Wednesday, November 12, 2008

Flash Fiction: Moon Cycle

Moon Cycle

Carrie Ann Miller was late again. For her whole life she had always been a late person. As a baby she had been late to walk, late to talk, even late to start school. The only thing about her that wasn’t late were her growth spurts. Carrie was a big girl. Her body had grown rapidly, but it seemed to never mature. By the time she had started third grade she was the biggest girl in the class. Despite her size though, she was always picked last at sports, her arms and legs a jungle of confusion. She was never popular, always being too tall or too gangly and was the point of many cruel jokes by her classmates. She had been the last girl in her grade to wear a bra, and now she was the last girl in her class who hadn’t had a period yet. Some of her friends were dating and even having SEX! But not Carrie, she just wanted to be like everyone else. Something was wrong with her. She knew the truth.
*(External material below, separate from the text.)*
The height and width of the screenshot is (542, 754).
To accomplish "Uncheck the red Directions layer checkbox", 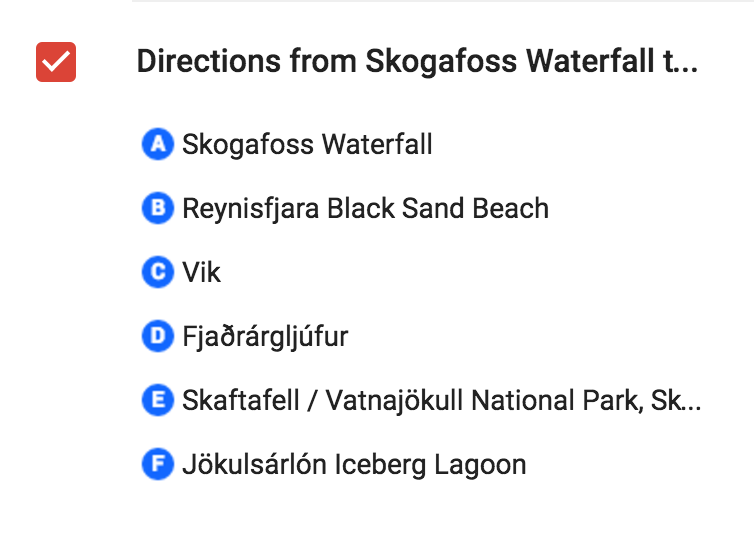I will [x=56, y=62].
Carrie had even made her Mom take her to her doctor, but he had been no help. Telling her things like she was simply a late bloomer and she had nothing to worry about. Plenty of girls like her came of age late. He even said she shouldn’t be in such a hurry to grow up. Well he wasn’t the one being teased in high school, she was.

Despite all this, all Carrie was thinking about was that she was late again. Today of all days, her 16th birthday. Carrie clutched her books tighter as she ran around the corner, her house finally in sight. Her parents had been planning a surprise party, which one of her classmates had let slip, and she was late in getting home. That had probably been why her parents had said they were going to celebrate her birthday tomorrow, to throw her off their plans. Like her Dad would really have to fly out of town on his little girl’s Sweet Sixteen. Carrie’s long brown hair flew behind her as she clutched her books tight to her school uniform, her pleated skirt bustling in the breeze. Carrie bounded up the stairs two at a time into her house and burst through the door.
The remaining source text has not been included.